## [RECORDED DATA]
────────────────────────────────────────
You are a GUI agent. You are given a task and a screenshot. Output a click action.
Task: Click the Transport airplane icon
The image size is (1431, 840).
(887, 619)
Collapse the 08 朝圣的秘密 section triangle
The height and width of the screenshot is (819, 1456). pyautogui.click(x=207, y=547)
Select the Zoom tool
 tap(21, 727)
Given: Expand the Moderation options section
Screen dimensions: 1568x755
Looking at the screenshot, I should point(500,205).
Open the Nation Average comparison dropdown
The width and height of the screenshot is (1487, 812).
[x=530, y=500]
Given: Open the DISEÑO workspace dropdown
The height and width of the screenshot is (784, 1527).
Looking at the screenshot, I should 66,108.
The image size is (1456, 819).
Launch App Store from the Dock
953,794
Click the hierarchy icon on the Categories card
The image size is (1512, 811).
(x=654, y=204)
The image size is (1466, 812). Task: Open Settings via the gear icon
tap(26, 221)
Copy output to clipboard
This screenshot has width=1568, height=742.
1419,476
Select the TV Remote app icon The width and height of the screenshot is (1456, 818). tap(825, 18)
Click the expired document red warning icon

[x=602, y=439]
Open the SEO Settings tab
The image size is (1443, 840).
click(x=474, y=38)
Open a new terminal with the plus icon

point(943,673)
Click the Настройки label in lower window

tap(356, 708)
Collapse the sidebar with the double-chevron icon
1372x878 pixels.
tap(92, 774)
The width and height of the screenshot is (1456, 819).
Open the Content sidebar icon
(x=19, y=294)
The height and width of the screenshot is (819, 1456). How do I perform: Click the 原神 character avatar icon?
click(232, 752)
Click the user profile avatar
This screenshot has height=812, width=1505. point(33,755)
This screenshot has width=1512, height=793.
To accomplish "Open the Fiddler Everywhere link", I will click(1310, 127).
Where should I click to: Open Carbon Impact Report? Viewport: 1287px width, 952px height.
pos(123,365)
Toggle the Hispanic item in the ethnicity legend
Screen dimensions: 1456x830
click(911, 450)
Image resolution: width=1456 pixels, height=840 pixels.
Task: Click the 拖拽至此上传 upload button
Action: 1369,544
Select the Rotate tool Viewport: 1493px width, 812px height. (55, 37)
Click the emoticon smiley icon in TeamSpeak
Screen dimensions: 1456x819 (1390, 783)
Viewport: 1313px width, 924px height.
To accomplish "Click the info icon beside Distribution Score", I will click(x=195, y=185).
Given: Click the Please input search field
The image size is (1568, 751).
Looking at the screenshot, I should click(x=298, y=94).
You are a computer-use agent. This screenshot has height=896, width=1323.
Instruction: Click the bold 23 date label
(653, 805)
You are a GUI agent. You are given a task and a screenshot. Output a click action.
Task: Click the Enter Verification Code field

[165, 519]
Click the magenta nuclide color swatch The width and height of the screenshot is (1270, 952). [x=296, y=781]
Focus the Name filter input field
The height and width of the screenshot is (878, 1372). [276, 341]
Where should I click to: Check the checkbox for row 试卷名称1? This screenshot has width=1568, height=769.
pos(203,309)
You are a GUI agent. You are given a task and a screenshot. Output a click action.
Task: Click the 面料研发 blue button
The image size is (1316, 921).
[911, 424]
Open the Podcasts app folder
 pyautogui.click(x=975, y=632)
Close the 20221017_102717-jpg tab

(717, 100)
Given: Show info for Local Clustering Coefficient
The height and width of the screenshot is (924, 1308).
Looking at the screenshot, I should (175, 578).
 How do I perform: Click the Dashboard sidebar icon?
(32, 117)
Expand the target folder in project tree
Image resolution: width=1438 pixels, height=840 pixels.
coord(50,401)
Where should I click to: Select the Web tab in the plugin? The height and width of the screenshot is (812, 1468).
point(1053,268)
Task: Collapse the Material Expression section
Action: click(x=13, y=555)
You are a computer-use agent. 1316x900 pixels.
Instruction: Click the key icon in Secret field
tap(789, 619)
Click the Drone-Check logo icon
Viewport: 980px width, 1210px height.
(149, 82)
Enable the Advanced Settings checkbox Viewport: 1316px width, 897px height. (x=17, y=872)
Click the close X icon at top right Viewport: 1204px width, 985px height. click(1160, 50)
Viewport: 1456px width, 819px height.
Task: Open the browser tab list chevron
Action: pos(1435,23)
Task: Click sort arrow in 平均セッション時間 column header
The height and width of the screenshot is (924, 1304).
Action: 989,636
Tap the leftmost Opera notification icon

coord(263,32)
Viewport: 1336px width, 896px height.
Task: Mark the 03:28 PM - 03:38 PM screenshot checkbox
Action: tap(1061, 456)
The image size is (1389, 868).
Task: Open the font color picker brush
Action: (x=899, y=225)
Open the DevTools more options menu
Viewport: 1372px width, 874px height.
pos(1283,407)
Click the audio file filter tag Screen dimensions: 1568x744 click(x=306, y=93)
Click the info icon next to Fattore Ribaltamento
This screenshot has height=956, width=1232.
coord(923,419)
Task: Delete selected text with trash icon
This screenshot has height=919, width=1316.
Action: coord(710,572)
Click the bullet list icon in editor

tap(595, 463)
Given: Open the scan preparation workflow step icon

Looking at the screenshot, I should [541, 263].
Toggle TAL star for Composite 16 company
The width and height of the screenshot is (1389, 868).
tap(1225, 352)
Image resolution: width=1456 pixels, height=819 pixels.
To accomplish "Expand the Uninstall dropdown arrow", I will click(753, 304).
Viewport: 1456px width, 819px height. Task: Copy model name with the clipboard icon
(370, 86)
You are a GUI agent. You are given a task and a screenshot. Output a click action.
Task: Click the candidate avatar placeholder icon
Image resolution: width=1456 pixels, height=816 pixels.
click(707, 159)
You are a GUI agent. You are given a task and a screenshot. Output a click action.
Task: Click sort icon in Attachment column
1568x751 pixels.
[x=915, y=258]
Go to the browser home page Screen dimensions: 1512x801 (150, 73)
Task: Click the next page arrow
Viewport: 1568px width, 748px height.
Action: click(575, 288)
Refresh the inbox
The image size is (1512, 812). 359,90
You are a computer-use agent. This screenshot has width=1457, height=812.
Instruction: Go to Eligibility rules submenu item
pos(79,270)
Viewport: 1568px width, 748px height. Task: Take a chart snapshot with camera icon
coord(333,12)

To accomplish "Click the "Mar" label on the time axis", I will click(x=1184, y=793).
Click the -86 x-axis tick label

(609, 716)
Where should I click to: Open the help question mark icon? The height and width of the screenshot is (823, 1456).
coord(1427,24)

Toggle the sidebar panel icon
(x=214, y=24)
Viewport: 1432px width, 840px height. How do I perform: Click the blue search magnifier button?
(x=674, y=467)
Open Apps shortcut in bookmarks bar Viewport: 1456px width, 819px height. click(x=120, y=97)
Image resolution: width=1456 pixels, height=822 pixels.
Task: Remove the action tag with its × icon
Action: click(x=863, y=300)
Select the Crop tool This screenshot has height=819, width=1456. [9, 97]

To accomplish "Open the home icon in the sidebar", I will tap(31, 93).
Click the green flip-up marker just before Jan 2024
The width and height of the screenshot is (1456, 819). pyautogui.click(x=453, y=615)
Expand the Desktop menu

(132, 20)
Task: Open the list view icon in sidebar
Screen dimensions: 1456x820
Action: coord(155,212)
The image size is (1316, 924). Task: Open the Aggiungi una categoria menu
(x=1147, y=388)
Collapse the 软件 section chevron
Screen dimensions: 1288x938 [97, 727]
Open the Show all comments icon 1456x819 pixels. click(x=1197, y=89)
────────────────────────────────────────
## [EXERCISE DIRECTIONS]
What lines hold the string "column"? Pick them out of the data.

## [WRITTEN RESPONSE]
Task: Click sort arrow in 平均セッション時間 column header
Task: Click sort icon in Attachment column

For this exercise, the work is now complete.